Data items:
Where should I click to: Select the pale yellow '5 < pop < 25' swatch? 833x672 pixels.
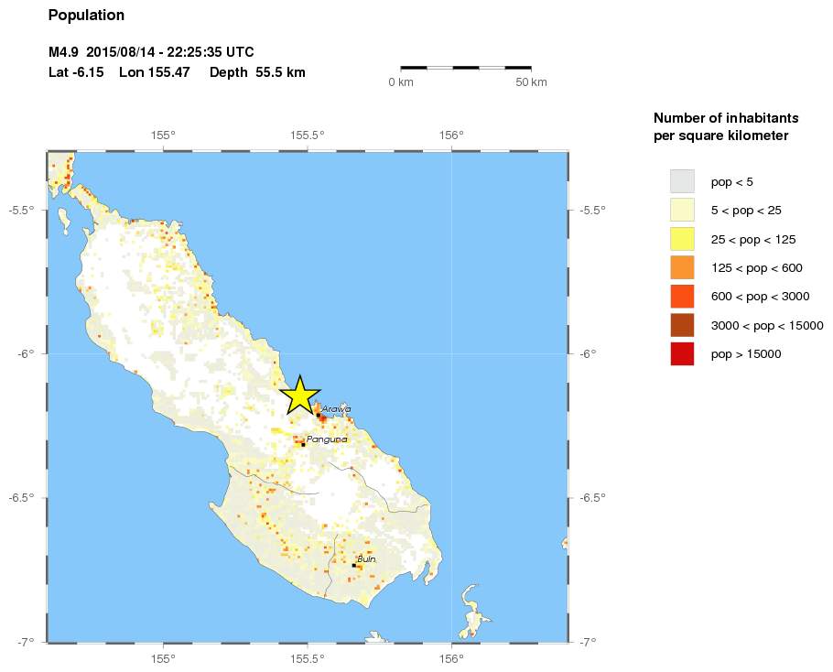[x=682, y=211]
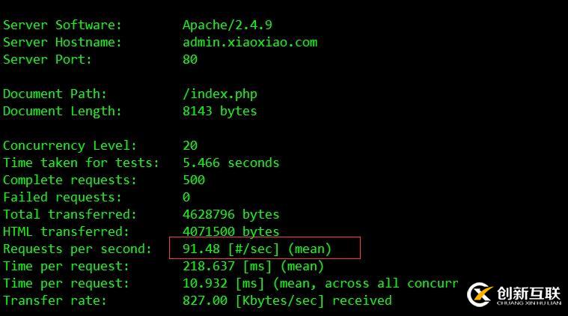Click the 4071500 bytes HTML transferred
This screenshot has height=316, width=568.
click(x=230, y=231)
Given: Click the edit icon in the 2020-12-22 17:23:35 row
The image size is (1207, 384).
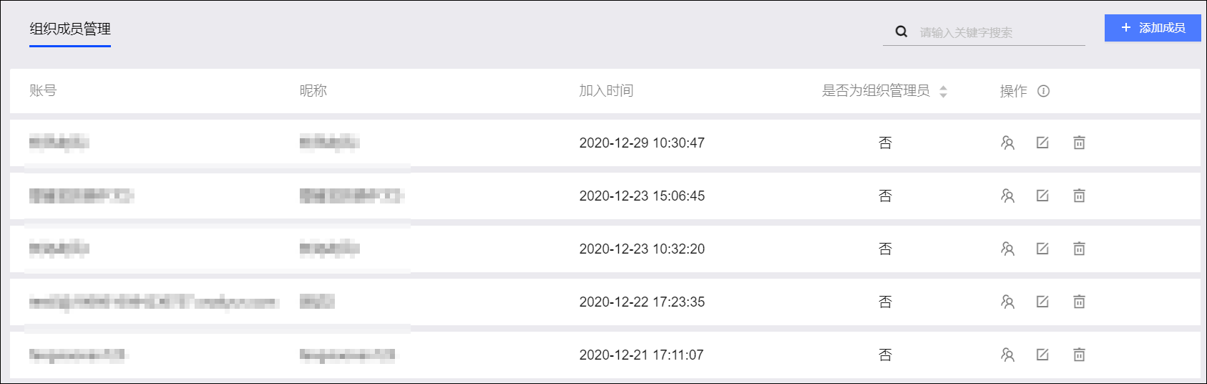Looking at the screenshot, I should pyautogui.click(x=1042, y=302).
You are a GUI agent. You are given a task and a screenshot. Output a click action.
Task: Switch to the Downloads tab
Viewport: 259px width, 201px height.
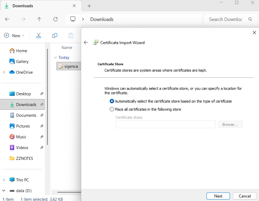pos(23,6)
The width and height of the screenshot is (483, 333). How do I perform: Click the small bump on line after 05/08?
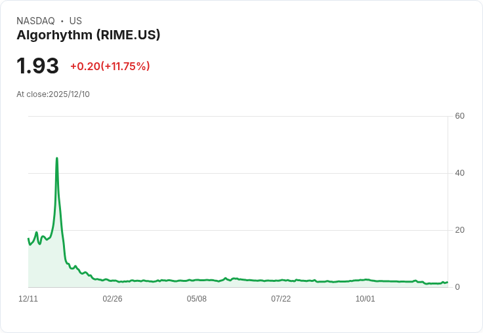(x=226, y=278)
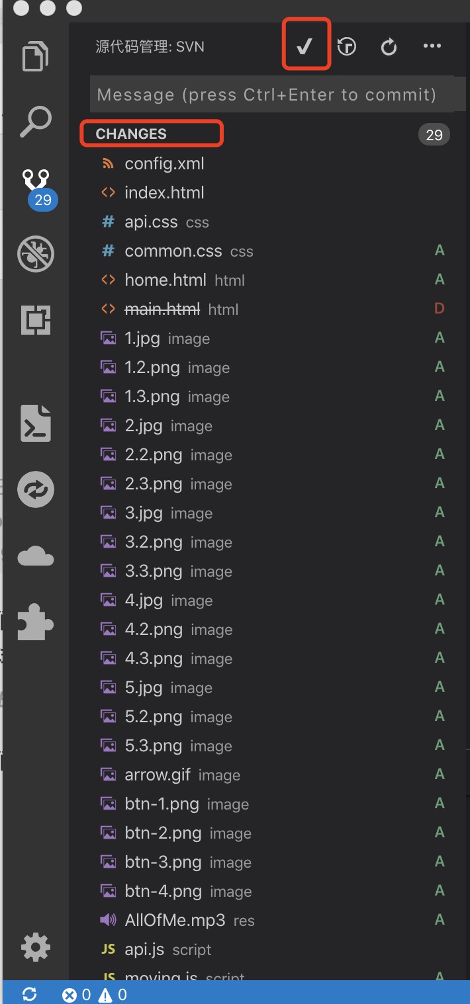Select AllOfMe.mp3 in changes
Image resolution: width=470 pixels, height=1004 pixels.
[175, 920]
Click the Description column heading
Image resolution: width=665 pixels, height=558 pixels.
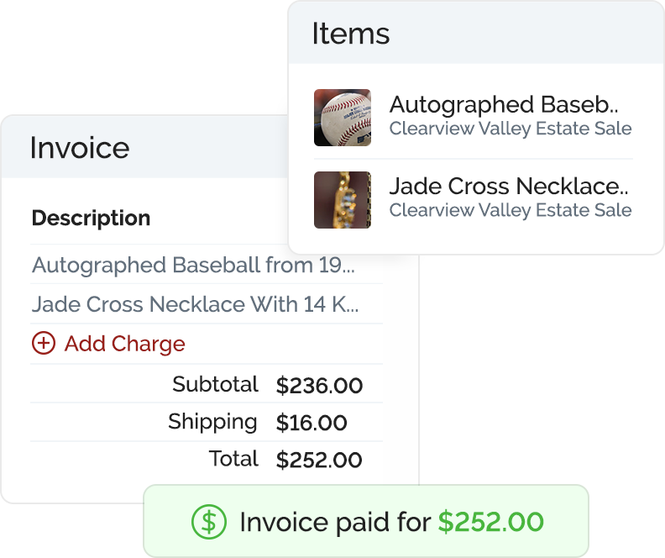[92, 218]
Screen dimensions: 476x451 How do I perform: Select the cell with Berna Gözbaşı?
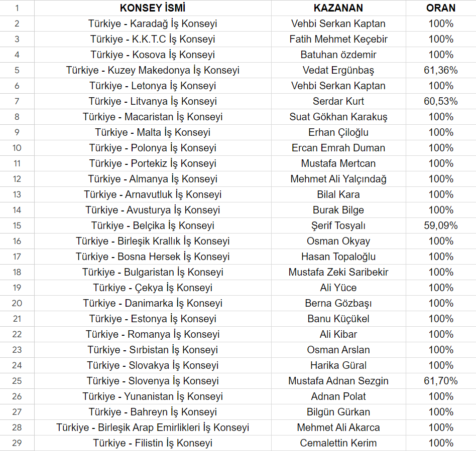(338, 303)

## Work to complete
Your copy should hold only the lines running from the one that contains "Image resolution: width=665" through the final line of the data; transcribe them exactly, both ends included, and leave pictures out.

## Task response
Image resolution: width=665 pixels, height=558 pixels.
[92, 218]
Screen dimensions: 476x451 How do I perform: Select the cell with Berna Gözbaşı?
(338, 303)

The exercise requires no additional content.